How to complete this task
Return the records that follow, matching each one exactly.

Records from a data collection
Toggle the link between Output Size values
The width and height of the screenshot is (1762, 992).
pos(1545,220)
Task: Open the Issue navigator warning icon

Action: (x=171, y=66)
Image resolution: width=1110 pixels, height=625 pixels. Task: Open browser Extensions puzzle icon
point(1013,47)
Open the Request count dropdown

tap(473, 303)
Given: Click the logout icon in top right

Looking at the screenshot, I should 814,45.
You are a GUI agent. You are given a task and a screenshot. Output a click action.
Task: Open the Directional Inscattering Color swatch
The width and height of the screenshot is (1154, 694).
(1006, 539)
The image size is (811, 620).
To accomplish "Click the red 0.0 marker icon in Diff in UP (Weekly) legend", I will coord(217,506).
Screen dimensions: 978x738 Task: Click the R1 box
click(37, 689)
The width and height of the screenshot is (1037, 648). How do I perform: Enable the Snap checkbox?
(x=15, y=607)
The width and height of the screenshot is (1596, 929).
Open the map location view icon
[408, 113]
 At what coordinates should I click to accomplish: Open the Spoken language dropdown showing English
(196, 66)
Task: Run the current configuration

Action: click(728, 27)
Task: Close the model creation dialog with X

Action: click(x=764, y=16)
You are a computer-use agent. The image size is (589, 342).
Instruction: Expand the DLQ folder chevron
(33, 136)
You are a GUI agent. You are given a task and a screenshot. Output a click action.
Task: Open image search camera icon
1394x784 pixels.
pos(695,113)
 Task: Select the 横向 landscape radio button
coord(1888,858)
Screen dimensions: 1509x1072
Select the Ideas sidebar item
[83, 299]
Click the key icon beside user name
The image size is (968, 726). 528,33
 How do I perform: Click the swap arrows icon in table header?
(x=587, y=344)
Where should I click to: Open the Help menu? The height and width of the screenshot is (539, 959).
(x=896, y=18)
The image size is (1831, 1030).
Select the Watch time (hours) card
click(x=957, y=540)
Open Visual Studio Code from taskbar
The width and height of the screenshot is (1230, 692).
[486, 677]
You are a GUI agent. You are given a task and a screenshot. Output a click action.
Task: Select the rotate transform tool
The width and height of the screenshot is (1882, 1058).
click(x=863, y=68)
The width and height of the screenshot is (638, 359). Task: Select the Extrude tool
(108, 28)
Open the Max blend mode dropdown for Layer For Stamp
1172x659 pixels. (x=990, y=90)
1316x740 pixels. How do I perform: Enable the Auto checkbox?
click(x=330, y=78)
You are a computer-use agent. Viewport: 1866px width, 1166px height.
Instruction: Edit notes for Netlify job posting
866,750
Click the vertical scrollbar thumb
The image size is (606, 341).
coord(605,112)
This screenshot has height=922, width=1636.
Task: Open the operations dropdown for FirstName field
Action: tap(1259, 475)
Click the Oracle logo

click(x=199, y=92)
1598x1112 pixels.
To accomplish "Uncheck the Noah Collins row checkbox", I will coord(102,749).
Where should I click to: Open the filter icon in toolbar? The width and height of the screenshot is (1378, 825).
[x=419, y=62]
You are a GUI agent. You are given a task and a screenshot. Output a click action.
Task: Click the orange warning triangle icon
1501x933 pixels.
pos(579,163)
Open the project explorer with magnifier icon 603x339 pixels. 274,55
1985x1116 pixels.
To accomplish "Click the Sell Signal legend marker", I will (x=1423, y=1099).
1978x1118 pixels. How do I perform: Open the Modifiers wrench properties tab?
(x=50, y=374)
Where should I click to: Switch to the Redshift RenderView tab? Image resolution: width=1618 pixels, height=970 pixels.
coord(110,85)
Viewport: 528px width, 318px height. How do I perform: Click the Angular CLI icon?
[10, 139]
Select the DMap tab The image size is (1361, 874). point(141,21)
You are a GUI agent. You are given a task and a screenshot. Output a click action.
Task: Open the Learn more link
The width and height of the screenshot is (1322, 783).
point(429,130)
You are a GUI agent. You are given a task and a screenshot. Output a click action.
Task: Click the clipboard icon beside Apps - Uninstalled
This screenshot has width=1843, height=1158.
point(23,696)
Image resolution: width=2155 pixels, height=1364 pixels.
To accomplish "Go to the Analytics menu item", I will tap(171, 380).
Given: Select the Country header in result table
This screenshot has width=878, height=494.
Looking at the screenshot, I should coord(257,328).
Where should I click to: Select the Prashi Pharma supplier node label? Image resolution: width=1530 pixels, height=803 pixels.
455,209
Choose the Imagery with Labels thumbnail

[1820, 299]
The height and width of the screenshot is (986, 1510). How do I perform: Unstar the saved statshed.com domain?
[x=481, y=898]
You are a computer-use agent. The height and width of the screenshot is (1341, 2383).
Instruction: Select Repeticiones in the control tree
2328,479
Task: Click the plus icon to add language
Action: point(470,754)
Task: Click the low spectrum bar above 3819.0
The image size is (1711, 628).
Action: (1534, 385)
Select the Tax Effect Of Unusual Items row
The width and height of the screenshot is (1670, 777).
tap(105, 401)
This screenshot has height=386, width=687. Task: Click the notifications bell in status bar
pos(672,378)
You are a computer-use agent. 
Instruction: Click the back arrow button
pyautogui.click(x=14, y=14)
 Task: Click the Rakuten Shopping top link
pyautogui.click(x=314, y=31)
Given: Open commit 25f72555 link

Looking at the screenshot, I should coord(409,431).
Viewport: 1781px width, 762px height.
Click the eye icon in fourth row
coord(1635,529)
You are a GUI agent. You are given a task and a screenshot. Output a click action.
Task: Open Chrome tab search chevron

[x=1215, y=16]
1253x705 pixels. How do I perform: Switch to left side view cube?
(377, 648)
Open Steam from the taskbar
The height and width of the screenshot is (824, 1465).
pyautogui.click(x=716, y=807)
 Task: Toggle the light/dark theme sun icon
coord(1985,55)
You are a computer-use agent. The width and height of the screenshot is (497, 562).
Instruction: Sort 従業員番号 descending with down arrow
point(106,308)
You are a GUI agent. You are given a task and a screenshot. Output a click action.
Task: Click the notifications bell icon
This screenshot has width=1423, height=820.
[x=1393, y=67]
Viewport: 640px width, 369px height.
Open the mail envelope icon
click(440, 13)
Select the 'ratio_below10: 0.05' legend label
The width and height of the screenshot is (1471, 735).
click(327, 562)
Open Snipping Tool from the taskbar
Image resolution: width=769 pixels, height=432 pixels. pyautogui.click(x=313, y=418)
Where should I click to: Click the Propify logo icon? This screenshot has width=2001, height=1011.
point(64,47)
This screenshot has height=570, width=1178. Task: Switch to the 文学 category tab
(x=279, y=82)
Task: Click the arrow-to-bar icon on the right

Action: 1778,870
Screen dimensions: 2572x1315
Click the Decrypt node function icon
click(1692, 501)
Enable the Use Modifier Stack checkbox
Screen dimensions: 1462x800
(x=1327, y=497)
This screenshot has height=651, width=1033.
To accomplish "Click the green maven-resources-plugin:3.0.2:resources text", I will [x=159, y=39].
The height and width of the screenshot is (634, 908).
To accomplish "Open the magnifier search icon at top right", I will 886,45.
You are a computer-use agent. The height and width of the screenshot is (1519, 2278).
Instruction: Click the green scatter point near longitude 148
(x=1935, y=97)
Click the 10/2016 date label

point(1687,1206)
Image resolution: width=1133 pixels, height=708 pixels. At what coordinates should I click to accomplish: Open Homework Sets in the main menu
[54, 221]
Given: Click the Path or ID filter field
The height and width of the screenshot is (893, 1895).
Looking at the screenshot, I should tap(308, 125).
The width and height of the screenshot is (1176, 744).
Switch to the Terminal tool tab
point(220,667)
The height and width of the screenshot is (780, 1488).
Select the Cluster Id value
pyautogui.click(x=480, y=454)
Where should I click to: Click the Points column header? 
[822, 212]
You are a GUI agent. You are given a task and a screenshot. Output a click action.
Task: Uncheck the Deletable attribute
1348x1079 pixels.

Answer to the problem
Toggle the link between Output Size values
The width and height of the screenshot is (1762, 992).
pos(1545,220)
Task: Open the Issue navigator warning icon

Action: (x=171, y=66)
Image resolution: width=1110 pixels, height=625 pixels. Task: Open browser Extensions puzzle icon
point(1013,47)
Open the Request count dropdown

tap(473, 303)
Given: Click the logout icon in top right

Looking at the screenshot, I should 814,45.
You are a GUI agent. You are given a task and a screenshot. Output a click action.
Task: Open the Directional Inscattering Color swatch
The width and height of the screenshot is (1154, 694).
(1006, 539)
The image size is (811, 620).
To accomplish "Click the red 0.0 marker icon in Diff in UP (Weekly) legend", I will coord(217,506).
Screen dimensions: 978x738 Task: Click the R1 box
click(37, 689)
The width and height of the screenshot is (1037, 648). How do I perform: Enable the Snap checkbox?
(x=15, y=607)
The width and height of the screenshot is (1596, 929).
Open the map location view icon
[408, 113]
 At what coordinates should I click to accomplish: Open the Spoken language dropdown showing English
(196, 66)
Task: Run the current configuration

Action: click(728, 27)
Task: Close the model creation dialog with X

Action: click(x=764, y=16)
You are a computer-use agent. The image size is (589, 342).
Instruction: Expand the DLQ folder chevron
(33, 136)
You are a GUI agent. You are given a task and a screenshot. Output a click action.
Task: Open image search camera icon
1394x784 pixels.
pos(695,113)
 Task: Select the 横向 landscape radio button
coord(1888,858)
Screen dimensions: 1509x1072
Select the Ideas sidebar item
[83, 299]
Click the key icon beside user name
The image size is (968, 726). 528,33
 How do I perform: Click the swap arrows icon in table header?
(x=587, y=344)
Where should I click to: Open the Help menu? The height and width of the screenshot is (539, 959).
(x=896, y=18)
The image size is (1831, 1030).
Select the Watch time (hours) card
click(x=957, y=540)
Open Visual Studio Code from taskbar
The width and height of the screenshot is (1230, 692).
[486, 677]
You are a GUI agent. You are given a task and a screenshot. Output a click action.
Task: Select the rotate transform tool
The width and height of the screenshot is (1882, 1058).
click(x=863, y=68)
The width and height of the screenshot is (638, 359). Task: Select the Extrude tool
(108, 28)
Open the Max blend mode dropdown for Layer For Stamp
1172x659 pixels. (x=990, y=90)
1316x740 pixels. How do I perform: Enable the Auto checkbox?
click(x=330, y=78)
You are a computer-use agent. Viewport: 1866px width, 1166px height.
Instruction: Edit notes for Netlify job posting
866,750
Click the vertical scrollbar thumb
The image size is (606, 341).
coord(605,112)
This screenshot has height=922, width=1636.
Task: Open the operations dropdown for FirstName field
Action: tap(1259, 475)
Click the Oracle logo

click(x=199, y=92)
1598x1112 pixels.
To accomplish "Uncheck the Noah Collins row checkbox", I will coord(102,749).
Where should I click to: Open the filter icon in toolbar? The width and height of the screenshot is (1378, 825).
[x=419, y=62]
You are a GUI agent. You are given a task and a screenshot. Output a click action.
Task: Click the orange warning triangle icon
1501x933 pixels.
pos(579,163)
Open the project explorer with magnifier icon 603x339 pixels. 274,55
1985x1116 pixels.
To accomplish "Click the Sell Signal legend marker", I will (x=1423, y=1099).
1978x1118 pixels. How do I perform: Open the Modifiers wrench properties tab?
(x=50, y=374)
Where should I click to: Switch to the Redshift RenderView tab? Image resolution: width=1618 pixels, height=970 pixels.
coord(110,85)
Viewport: 528px width, 318px height. How do I perform: Click the Angular CLI icon?
[10, 139]
Select the DMap tab The image size is (1361, 874). point(141,21)
You are a GUI agent. You are given a task and a screenshot. Output a click action.
Task: Open the Learn more link
The width and height of the screenshot is (1322, 783).
point(429,130)
You are a GUI agent. You are given a task and a screenshot. Output a click action.
Task: Click the clipboard icon beside Apps - Uninstalled
This screenshot has width=1843, height=1158.
point(23,696)
Image resolution: width=2155 pixels, height=1364 pixels.
To accomplish "Go to the Analytics menu item", I will tap(171, 380).
Given: Select the Country header in result table
This screenshot has width=878, height=494.
Looking at the screenshot, I should coord(257,328).
Where should I click to: Select the Prashi Pharma supplier node label? Image resolution: width=1530 pixels, height=803 pixels.
455,209
Choose the Imagery with Labels thumbnail

[1820, 299]
The height and width of the screenshot is (986, 1510). How do I perform: Unstar the saved statshed.com domain?
[x=481, y=898]
You are a computer-use agent. The height and width of the screenshot is (1341, 2383).
Instruction: Select Repeticiones in the control tree
2328,479
Task: Click the plus icon to add language
Action: point(470,754)
Task: Click the low spectrum bar above 3819.0
The image size is (1711, 628).
Action: (1534, 385)
Select the Tax Effect Of Unusual Items row
The width and height of the screenshot is (1670, 777).
tap(105, 401)
This screenshot has height=386, width=687. Task: Click the notifications bell in status bar
pos(672,378)
You are a computer-use agent. 
Instruction: Click the back arrow button
pyautogui.click(x=14, y=14)
 Task: Click the Rakuten Shopping top link
pyautogui.click(x=314, y=31)
Given: Open commit 25f72555 link

Looking at the screenshot, I should coord(409,431).
Viewport: 1781px width, 762px height.
Click the eye icon in fourth row
coord(1635,529)
You are a GUI agent. You are given a task and a screenshot. Output a click action.
Task: Open Chrome tab search chevron

[x=1215, y=16]
1253x705 pixels. How do I perform: Switch to left side view cube?
(377, 648)
Open Steam from the taskbar
The height and width of the screenshot is (824, 1465).
pyautogui.click(x=716, y=807)
 Task: Toggle the light/dark theme sun icon
coord(1985,55)
You are a computer-use agent. The width and height of the screenshot is (497, 562).
Instruction: Sort 従業員番号 descending with down arrow
point(106,308)
You are a GUI agent. You are given a task and a screenshot. Output a click action.
Task: Click the notifications bell icon
This screenshot has width=1423, height=820.
[x=1393, y=67]
Viewport: 640px width, 369px height.
Open the mail envelope icon
click(440, 13)
Select the 'ratio_below10: 0.05' legend label
The width and height of the screenshot is (1471, 735).
click(327, 562)
Open Snipping Tool from the taskbar
Image resolution: width=769 pixels, height=432 pixels. pyautogui.click(x=313, y=418)
Where should I click to: Click the Propify logo icon? This screenshot has width=2001, height=1011.
point(64,47)
This screenshot has height=570, width=1178. Task: Switch to the 文学 category tab
(x=279, y=82)
Task: Click the arrow-to-bar icon on the right

Action: 1778,870
Screen dimensions: 2572x1315
Click the Decrypt node function icon
click(1692, 501)
Enable the Use Modifier Stack checkbox
Screen dimensions: 1462x800
(x=1327, y=497)
This screenshot has height=651, width=1033.
To accomplish "Click the green maven-resources-plugin:3.0.2:resources text", I will [x=159, y=39].
The height and width of the screenshot is (634, 908).
To accomplish "Open the magnifier search icon at top right", I will 886,45.
You are a computer-use agent. The height and width of the screenshot is (1519, 2278).
Instruction: Click the green scatter point near longitude 148
(x=1935, y=97)
Click the 10/2016 date label

point(1687,1206)
Image resolution: width=1133 pixels, height=708 pixels. At what coordinates should I click to accomplish: Open Homework Sets in the main menu
[54, 221]
Given: Click the Path or ID filter field
The height and width of the screenshot is (893, 1895).
Looking at the screenshot, I should tap(308, 125).
The width and height of the screenshot is (1176, 744).
Switch to the Terminal tool tab
point(220,667)
The height and width of the screenshot is (780, 1488).
Select the Cluster Id value
pyautogui.click(x=480, y=454)
Where should I click to: Click the Points column header? 
[822, 212]
You are a GUI agent. You are given a task and a screenshot. Output a click action.
Task: Uncheck the Deletable attribute
1348x1079 pixels.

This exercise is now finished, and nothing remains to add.